▶ _WHAT TO DO_: From every entry below, copy out the lines of text word for word, and leave the pictures out of your answer.

▶ _EXCERPTED DATA_:
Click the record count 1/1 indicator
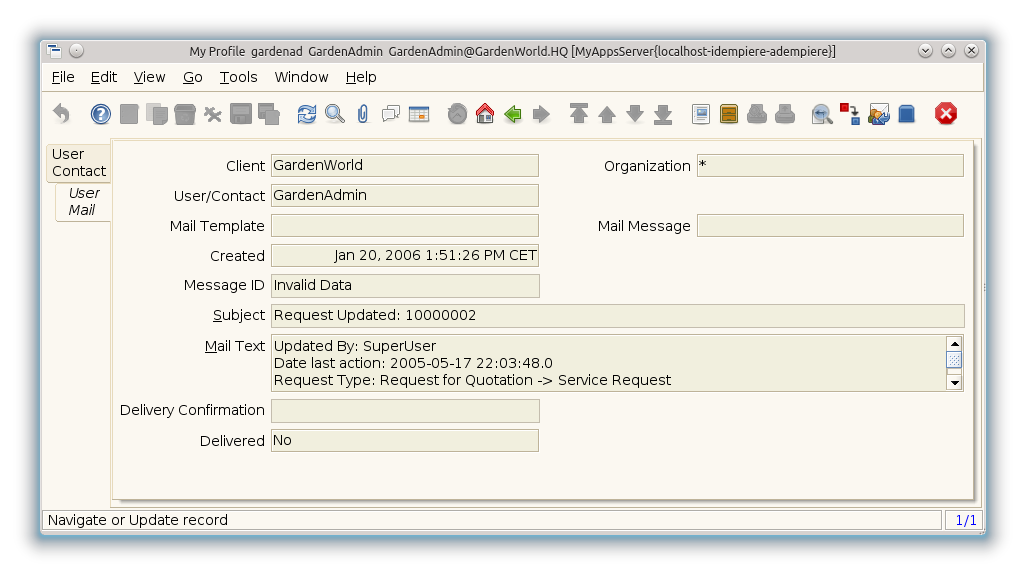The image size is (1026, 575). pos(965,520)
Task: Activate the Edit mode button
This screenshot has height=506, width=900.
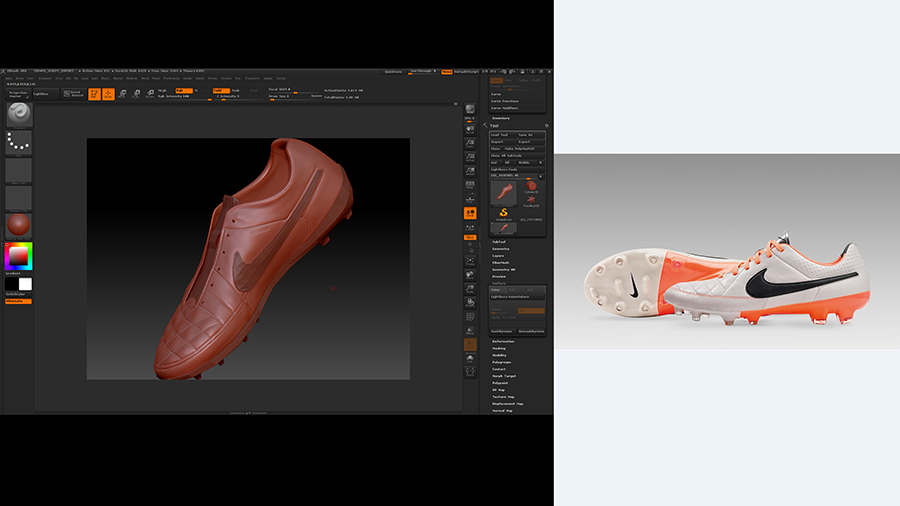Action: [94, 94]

▶ _EXPECTED OUTPUT_:
Click the record count 1/1 indicator
The image size is (1026, 575). pos(965,520)
Task: Activate the Edit mode button
This screenshot has height=506, width=900.
Action: [94, 94]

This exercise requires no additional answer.